How to store Coconut Macaroons
In Germany we store coconut macaroons in cookie tins. They tend to dry out if you leave them too long so you can protect them even more by laying a sheet of foil on top.
They last a long time, but they may dry out if not careful.
What should I do if the Coconut Macaroons dry out?
You can put them in an airtight container. Cover them with a sheet of foil and place a moist paper towel on top. This should give them more moisture.
Can I freeze Coconut Macaroons?
Yes they freeze well. Just take them out of the freeze one hour before you intend to eat them.
German Coconut Macaroons
Equipment
- Hand mixer
- mixing bowl
Ingredients
- 5 egg whites at room temperature
- 2 teaspoon vanilla sugar
- 200 g granulated sugar 1 cup
- 250 g coconut flakes 2 ½ cups
- 1 pinch cinnamon
- 40 round wafers
Instructions
- Whisk the egg white stiff. Now prepare a tray with some baking parchment.
- Add the sugar, vanilla sugar, cinnamon and mix carefully. Now fold in the coconut flakes.
- Lay out the wafers on the tray. With two teaspoons add little heaps of the coconut egg mixture onto the wafers.
- Bake the coconut macaroons for 15 minutes at around 160°C or 320°F in the oven.

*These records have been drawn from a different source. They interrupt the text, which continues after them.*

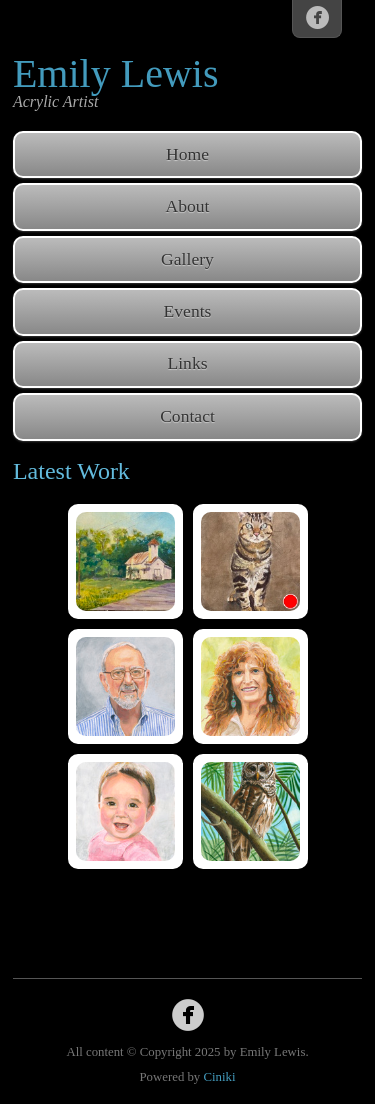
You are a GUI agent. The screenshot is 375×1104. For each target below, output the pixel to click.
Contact (187, 416)
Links (187, 363)
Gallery (187, 259)
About (188, 206)
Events (188, 311)
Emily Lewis (116, 73)
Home (187, 154)
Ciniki (219, 1077)
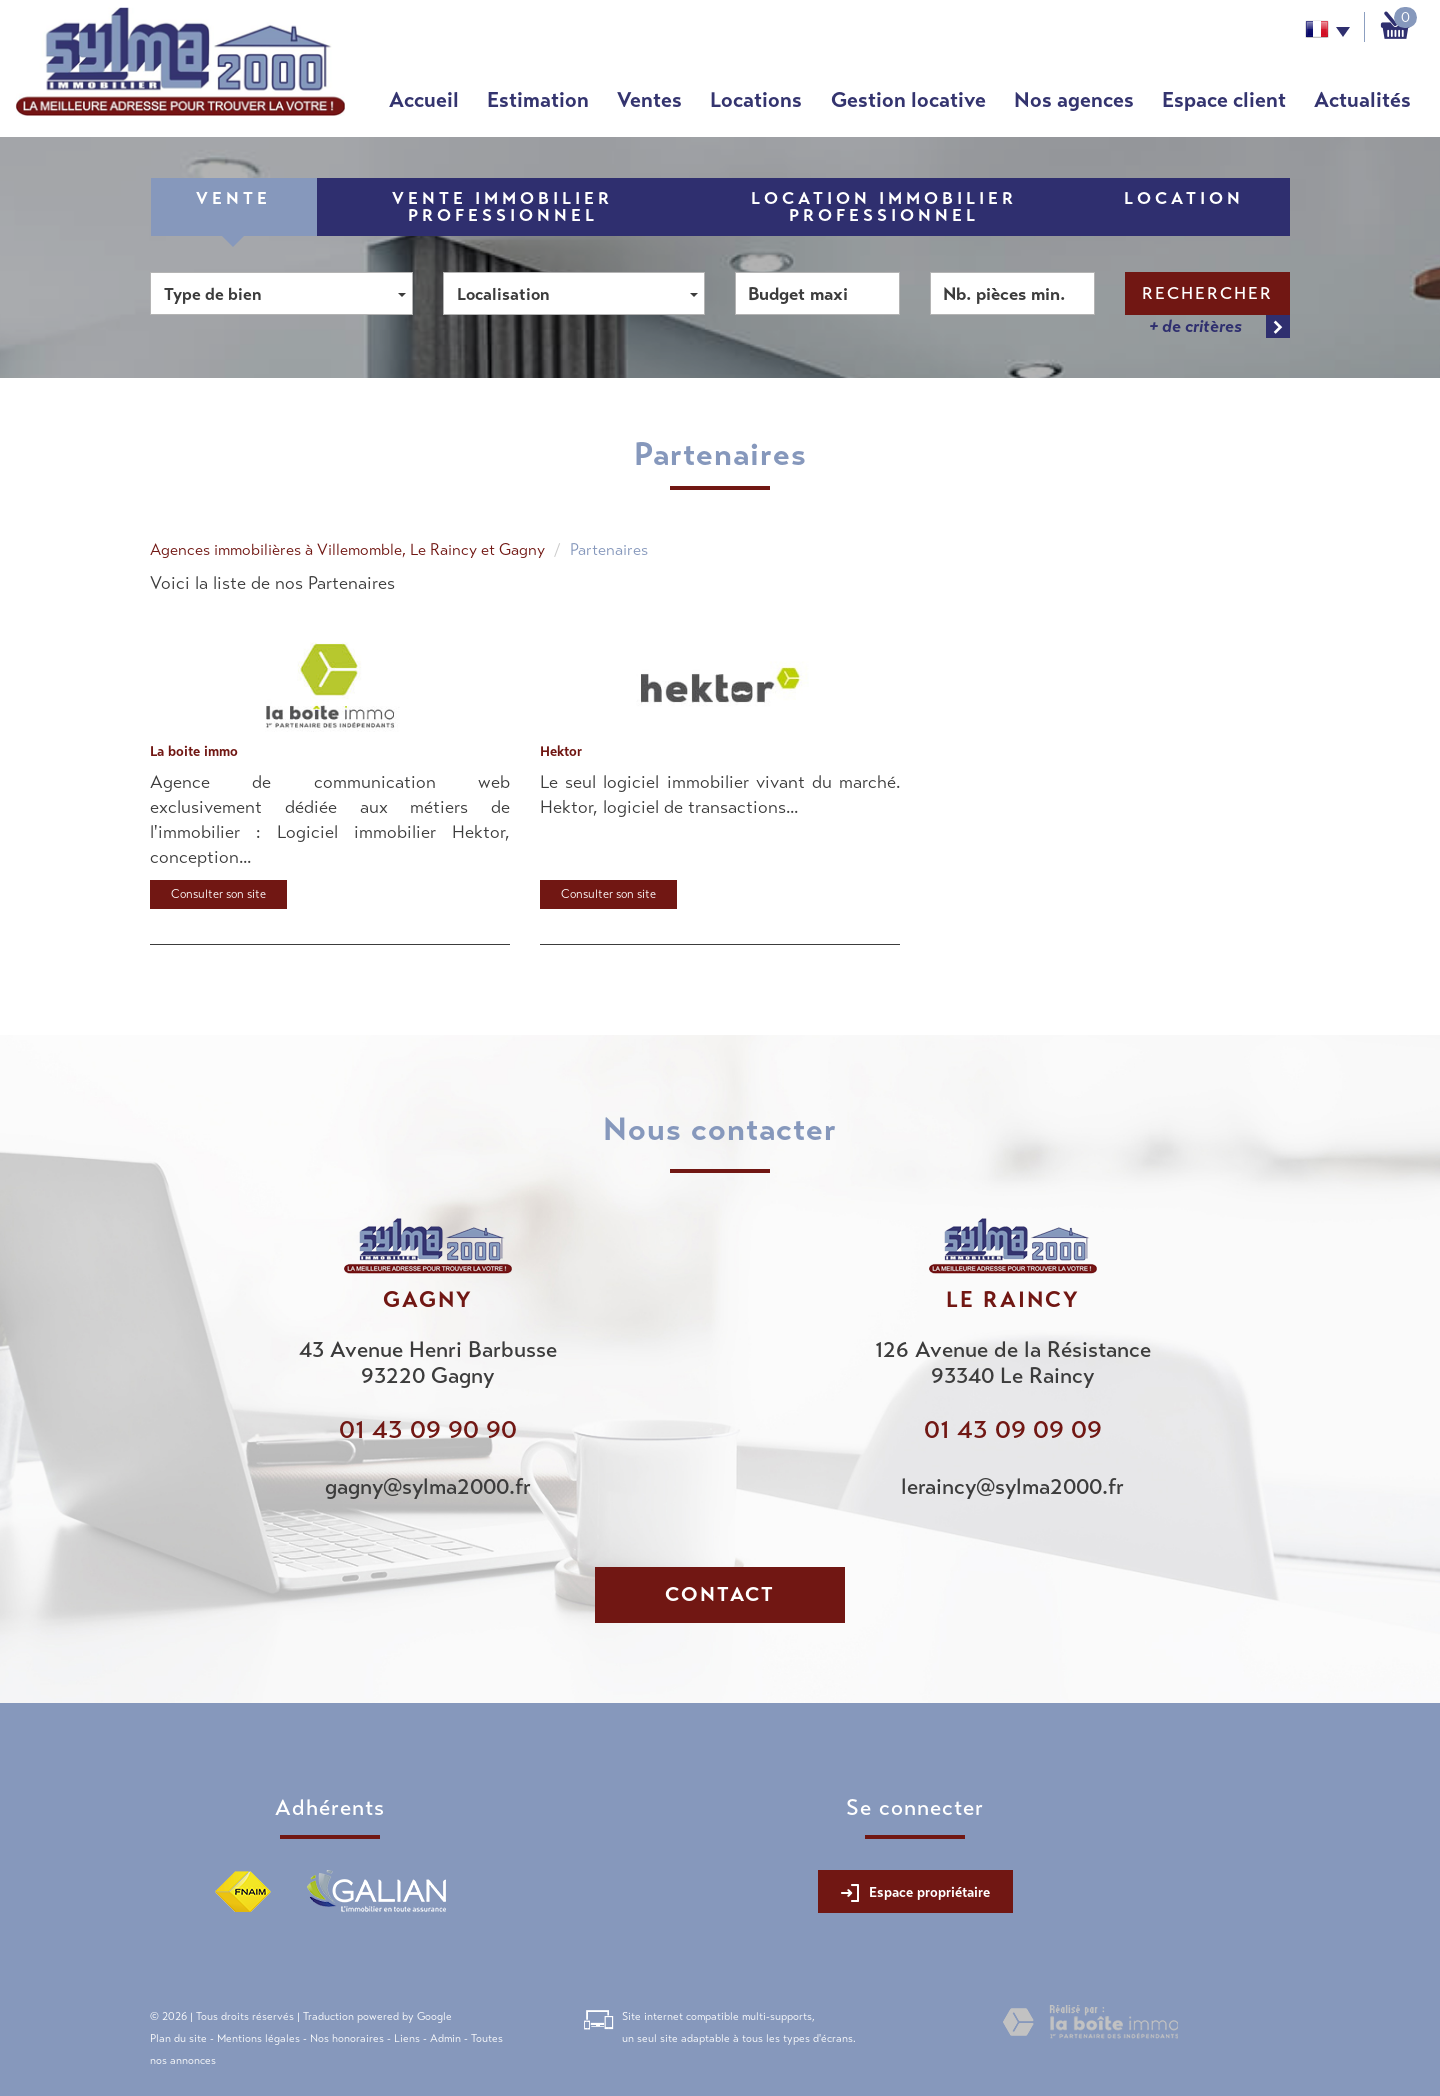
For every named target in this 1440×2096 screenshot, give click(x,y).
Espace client (1224, 100)
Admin (445, 2038)
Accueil (424, 100)
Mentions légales (258, 2038)
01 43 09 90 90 (428, 1429)
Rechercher (1207, 293)
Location (1184, 198)
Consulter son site (218, 894)
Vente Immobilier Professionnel (502, 207)
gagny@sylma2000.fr (428, 1486)
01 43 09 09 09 (1013, 1429)
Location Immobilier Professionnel (884, 207)
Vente (233, 198)
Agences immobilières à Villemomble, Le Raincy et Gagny (347, 550)
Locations (756, 100)
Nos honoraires (347, 2038)
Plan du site (178, 2038)
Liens (407, 2038)
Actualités (1362, 100)
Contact (720, 1594)
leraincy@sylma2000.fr (1012, 1486)
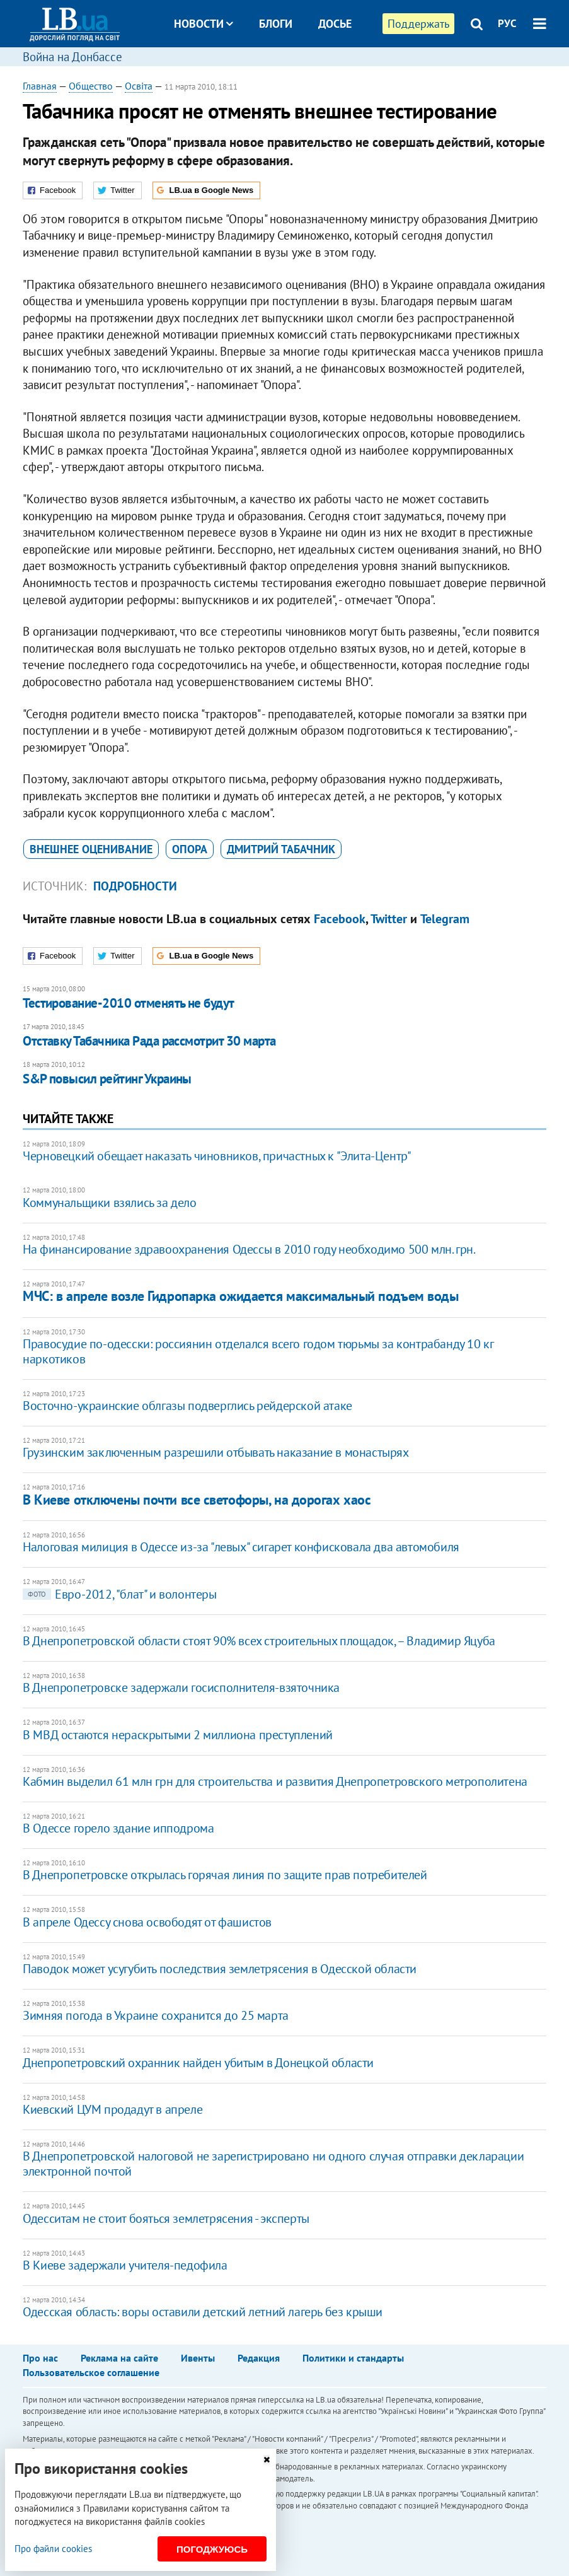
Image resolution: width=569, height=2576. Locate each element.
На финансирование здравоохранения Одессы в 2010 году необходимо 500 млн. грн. (249, 1249)
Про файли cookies (53, 2549)
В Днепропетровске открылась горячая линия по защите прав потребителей (225, 1875)
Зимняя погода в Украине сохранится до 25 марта (156, 2015)
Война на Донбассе (72, 56)
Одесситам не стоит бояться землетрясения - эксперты (166, 2218)
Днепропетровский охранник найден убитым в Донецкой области (198, 2062)
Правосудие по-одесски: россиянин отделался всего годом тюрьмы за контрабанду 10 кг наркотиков (258, 1351)
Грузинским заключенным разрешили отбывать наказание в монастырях (215, 1452)
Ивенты (198, 2358)
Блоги (275, 23)
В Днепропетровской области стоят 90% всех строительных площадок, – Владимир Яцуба (259, 1641)
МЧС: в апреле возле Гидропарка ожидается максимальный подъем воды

The recipe does not tell how much vanilla sugar to add to the recipe?
Apologies Margit, I fixed the recipe. It is about 2 tsp of vanilla sugar or one packet.
Ohhhh my GOD these are so delicate and decadent, I mean when I make them I probably wont let anyone touch them because they are so beautiful. What a treat and just in time for the holidays.